Classic isn’t so classic…
SEA “classically” presents with spinal pain, fever, and neurologic deficit. However, this triad is present in only 10-15% of cases! [4,5] With an annual incidence of three cases per 10,000 hospitalized patients with any age affected, this rare disease has potentially devastating consequences [5,6]. The disease is due to collection of inflammatory material between the dura and vertebral column, often extending three to five spinal segments in the thoracic and lumbar spine [4-7]. Once neurologic deficits appear, they are often irreversible.  Approximately 50% of survivors will have residual neurologic deficits after treatment, including 15% with paresis or complete paralysis [8,9]. The final outcome is correlated with the severity and duration of neurologic deficit before diagnosis and treatment [4,5].

How well do physicians diagnose SEA, and why do we miss it?
The diagnosis is so difficult that most patients have over three ED visits before a diagnosis is made and diagnostic delay occurs in about 75% [5]. An 11-year review from the Northeast Ohio Medical University identified only 106 cases [13]. Compare that to the vast numbers of ED visits for back pain – in North Carolina in 2009 alone there were nearly 125,000 ED visits for back pain (NCDETECT 2009 Annual Report). With these numbers, even with reasonable ED care, most diagnoses are only picked up after multiple ED visits.

While the classic triad is rare [4,5], what combination of findings are most common? Back pain and severe local tenderness to palpation are the most common early findings, 75% and 58% respectively [5]. Many patients often wait to present to the ED, with a mean duration of 5-9 days from initial symptom onset, which means patients present with a wide variety of neurologic deficits [4,5]. These deficits range from focal motor signs along a specific dermatome, paresthesias, pressure sensation, and even complete paraplegia—approximately one third of patients present with neurologic symptoms [4,5].

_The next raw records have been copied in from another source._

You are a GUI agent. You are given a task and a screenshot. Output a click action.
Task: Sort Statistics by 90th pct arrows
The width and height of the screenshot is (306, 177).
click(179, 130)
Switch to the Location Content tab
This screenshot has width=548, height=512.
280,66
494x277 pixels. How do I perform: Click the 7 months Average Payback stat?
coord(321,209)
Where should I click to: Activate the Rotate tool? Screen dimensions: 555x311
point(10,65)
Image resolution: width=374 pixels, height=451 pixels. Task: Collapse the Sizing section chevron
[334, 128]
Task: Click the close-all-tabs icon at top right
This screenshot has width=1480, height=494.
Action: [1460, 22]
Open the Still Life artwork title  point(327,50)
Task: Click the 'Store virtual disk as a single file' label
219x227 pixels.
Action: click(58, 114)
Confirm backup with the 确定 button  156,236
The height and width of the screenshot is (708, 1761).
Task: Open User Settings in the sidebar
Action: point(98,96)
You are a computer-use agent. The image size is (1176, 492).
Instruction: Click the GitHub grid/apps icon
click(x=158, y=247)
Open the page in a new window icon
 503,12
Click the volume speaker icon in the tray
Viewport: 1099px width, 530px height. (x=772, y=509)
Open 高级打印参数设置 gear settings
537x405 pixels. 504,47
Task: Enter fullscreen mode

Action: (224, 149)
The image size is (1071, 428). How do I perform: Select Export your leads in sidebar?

In terms of workup, laboratory tests have limited specificity and the definite imaging test, magnetic resonance imaging (MRI), is not always available in the ED.

Back to our two cases…
With these thoughts on SEA, let’s look at our two patients. Room 3 was the 72-year-old male with new pain after spinal injection. Your neurologic exam including gait, motor, and sensory exams were normal. The first aspect of picking up SEA is a complete physical exam. Gait testing, including heel and toe walking, can pick up subtle findings such as weakness in big toe dorsiflexion (L5). If concerns for bowel or bladder deficits exist, obtain a post void residual. A value greater than 100 ml is concerning for spinal cord impingement [2,3]. Next, you go back to room 9 after providing analgesia, but the patient still appears uncomfortable. However, this time she allows you to complete your history and physical examination. She has noticed about 7 days of lower right leg weakness with increasing pain, making it difficult for her to walk. She has felt warm with chills, and by the way, she started using heroin about two weeks ago after quitting several years ago. Your exam reveals significant weakness in the L4 and L5 distribution, and she refuses to ambulate due to pain. She nearly jumps off the exam bed when you palpate her thoracic and lumbar vertebrae.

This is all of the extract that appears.